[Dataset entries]

═══

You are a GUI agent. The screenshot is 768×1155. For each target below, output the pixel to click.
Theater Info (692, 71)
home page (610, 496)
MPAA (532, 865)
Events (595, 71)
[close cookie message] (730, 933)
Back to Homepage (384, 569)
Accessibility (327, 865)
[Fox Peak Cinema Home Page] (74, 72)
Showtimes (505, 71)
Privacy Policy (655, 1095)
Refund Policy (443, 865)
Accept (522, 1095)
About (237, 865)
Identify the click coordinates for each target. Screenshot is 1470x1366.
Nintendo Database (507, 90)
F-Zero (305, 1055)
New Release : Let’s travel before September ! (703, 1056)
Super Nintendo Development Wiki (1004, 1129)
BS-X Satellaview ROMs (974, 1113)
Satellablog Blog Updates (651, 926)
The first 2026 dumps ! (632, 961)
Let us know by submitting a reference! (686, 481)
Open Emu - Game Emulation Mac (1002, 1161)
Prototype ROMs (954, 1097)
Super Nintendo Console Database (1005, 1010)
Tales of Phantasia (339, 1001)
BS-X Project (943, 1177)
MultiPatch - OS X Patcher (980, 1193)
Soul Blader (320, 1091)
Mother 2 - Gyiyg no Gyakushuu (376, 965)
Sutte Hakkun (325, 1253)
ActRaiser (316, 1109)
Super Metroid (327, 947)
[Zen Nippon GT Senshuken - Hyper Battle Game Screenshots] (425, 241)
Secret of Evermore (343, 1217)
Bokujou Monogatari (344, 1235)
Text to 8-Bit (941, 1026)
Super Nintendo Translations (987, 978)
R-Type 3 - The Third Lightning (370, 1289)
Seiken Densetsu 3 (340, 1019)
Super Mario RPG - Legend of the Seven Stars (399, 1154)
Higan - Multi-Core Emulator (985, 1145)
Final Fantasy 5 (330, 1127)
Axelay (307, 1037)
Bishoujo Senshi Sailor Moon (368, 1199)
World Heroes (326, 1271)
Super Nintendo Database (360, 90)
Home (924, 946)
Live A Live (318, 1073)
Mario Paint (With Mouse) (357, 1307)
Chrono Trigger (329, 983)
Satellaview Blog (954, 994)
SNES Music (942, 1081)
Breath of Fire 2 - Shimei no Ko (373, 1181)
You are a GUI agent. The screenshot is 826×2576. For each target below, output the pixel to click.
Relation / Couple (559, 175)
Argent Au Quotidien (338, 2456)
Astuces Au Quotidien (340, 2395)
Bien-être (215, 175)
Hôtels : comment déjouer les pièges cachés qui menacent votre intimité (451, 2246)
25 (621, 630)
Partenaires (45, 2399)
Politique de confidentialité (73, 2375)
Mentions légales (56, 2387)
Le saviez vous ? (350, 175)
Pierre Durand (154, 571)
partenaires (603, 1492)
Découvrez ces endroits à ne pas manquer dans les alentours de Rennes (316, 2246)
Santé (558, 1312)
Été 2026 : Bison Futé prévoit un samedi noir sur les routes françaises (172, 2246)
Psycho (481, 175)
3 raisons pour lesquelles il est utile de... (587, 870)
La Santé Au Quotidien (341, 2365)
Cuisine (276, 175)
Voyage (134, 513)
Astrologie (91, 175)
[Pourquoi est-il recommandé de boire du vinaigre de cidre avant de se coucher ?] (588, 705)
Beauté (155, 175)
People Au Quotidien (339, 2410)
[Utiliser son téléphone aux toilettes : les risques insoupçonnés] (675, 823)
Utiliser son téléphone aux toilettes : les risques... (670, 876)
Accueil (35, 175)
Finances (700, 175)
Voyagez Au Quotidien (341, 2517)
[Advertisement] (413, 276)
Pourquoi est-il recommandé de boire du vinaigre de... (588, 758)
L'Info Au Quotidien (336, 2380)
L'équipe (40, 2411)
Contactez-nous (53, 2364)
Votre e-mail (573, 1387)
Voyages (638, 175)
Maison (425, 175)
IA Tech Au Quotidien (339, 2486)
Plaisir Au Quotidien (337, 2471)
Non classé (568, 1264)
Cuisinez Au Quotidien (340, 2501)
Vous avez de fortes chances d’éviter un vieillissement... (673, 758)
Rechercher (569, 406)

═══

The task - Would you filter the entries above and keep each line that has the word "Database"?

Response to this task -
Nintendo Database (507, 90)
Super Nintendo Console Database (1005, 1010)
Super Nintendo Database (360, 90)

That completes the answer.